Gastbeitrag Die Sprache der Nachrichten im Wandel

Von Jürgen Kaube

Portrait von Jürgen Kaube, neuer Feuilleton-Herausgeber der Frankfurter Allgemeinen Zeitung, aufgenommen am 16.12.2014 im F.A.Z.-Studio in Frankfurt. (F.A.Z.)
Jürgen Kaube (F.A.Z.)

Nachrichten sind stark verknappte Mitteilungen. Ihr Publikum hat wenig Zeit und verlangt nach einem raschen Überblick über das Wesentliche.


Jürgen Kaube 1999 Eintritt in die Redaktion der Frankfurter Allgemeinen Zeitung. Zuständig für Wissenschafts- und Bildungspolitik wurde er 2008 Ressortleiter für die "Geisteswissenschaften" und 2012 für "Neue Sachbücher" sowie stellvertretender Leiter des Feuilletons.
Seit dem 1. Januar 2015 einer der Herausgeber der F.A.Z.


Was ist wesentlich und gehört in die Nachrichten? Gehört etwa dazu, Olaf Scholz sei zum Kanzlerkandidaten der SPD erklärt worden und dass die Partei in den Umfragen bei etwa fünfzehn Prozent steht? Man mag das schon für einen Kommentar halten. Aber was wäre mit der Ergänzung, Scholz sei kürzlich erst bei der Wahl zum Parteivorsitzenden gescheitert? Ist es wesentlich, bei einem Autounfall die beteiligten Marken zu erwähnen, das Geschlecht der Fahrer, ihr Alter? Oder nehmen wir die Frage nach den Vornamen der Personen, die kürzlich einen Busfahrer in Bayonne zu Tode geprügelt haben. Gehören sie in die Nachricht über die Tat?
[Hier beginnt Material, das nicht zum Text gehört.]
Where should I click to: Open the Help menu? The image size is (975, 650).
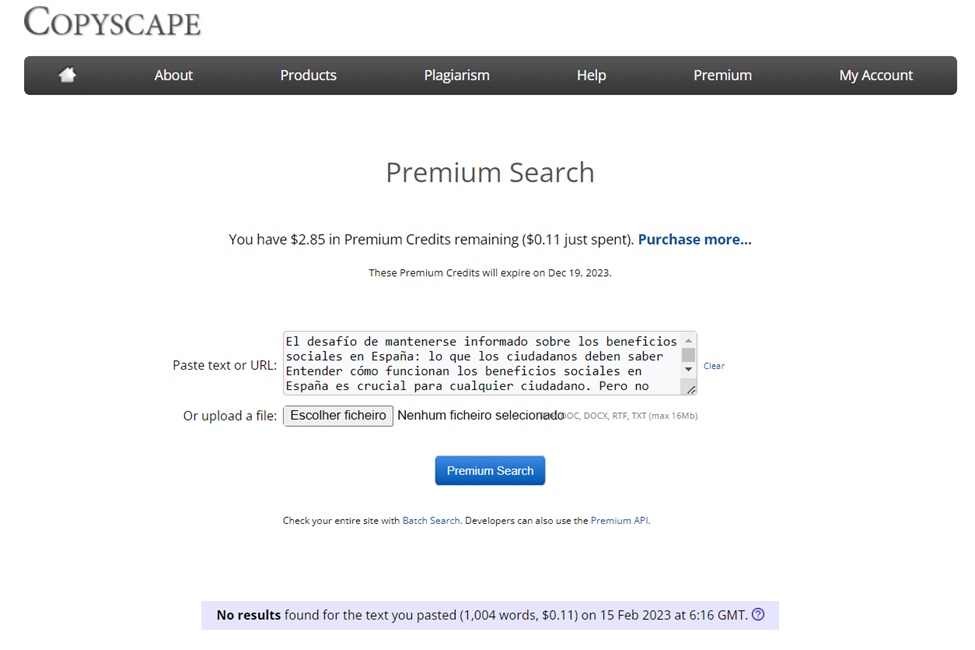591,75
Zu welchen Antworten man hier immer gelangt, fest steht, dass in Nachrichten nicht sehr viel Komplexität untergebracht werden kann. Das war schon
vor mehr als 200 Jahren so, als die gedruckten Nachrichten aufkamen. In jüngster Zeit sind jedoch die Erwartungen an sie gestiegen.

So wurde neulich über ein Urteil des Europäischen Gerichtshofs berichtet. Es verpflichtete Unternehmen, die sozialversicherungsrechtlichen Normen
ihres Standorts auch auf Arbeitnehmer anzuwenden, die sie über Firmen aus anderen Ländern beschäftigen. Sprachlich fiel auf, dass die Beschäftigten dabei in der Radionachricht ganz betont als ‚Mitarbeitende‘ bezeichnet wurden. Zu ‚Arbeitnehmende‘ hatte man sich noch nicht durchgerungen, um zu verdeutlichen, dass Mitarbeiter mehrerlei Geschlechts sein können. Als es konkret wurde, schwenkte die Nachricht allerdings sofort auf die ‚LKW-Fahrer‘ ein, um die es ging. Nicht auf ‚LKW-Fahrende‘ oder gar ‚Fahrer:innen‘.

Das ist nicht wegen der Diskussion über eine Geschlechtergerechtigkeit interessant, die angeblich durch solche sprachlichen Konstruktionen erlangt werden kann. Wer insistiert, es müsse von Wählenden statt von Wählern gesprochen werden, bleibt hinter einer Wirklichkeit zurück, in der niemand begründet vermuten kann, Frauen seien keine Wähler, Ärzte, Antisemiten, Arbeitnehmer und so weiter. Interessant ist die Sprachpflege vielmehr, weil sie das Bestreben nach einwandfreier Kommunikation dokumentiert. Einwandfrei heißt hier: Niemand soll sich beschweren können. Das ist ein anspruchsvolles Programm. Denn zur modernen Gesellschaft gehört es, dass sich immer jemand zurückgesetzt fühlt und dafür ‚Werte‘ mobilisieren kann. Je knapper die Mitteilung, desto schwieriger wird es, solchen Erwartungen Rechnung zu tragen. Darum kommt es inzwischen zu einem Kampf um einzelne Ausdrücke, beispielsweise Hauptworte, Namen, Personalpronomen und Adjektive.

Das Beispiel mit den LKW-Fahrenden lehrt dabei: Nachrichten haben es unter dem Erwartungsdruck, einwandfrei zu sein, schwer, sprachlich konsistent
und zugleich knapp zu bleiben. Der Vorschlag, sich anstatt auf die Ausdrücke auf die Argumente der nachfolgenden Sendungen zu konzentrieren, liegt nahe. Wer demgegenüber darauf besteht, sie müssten den Sprachgebrauch ausdrücklich verändern, weist ihnen Erziehungsaufgaben zu.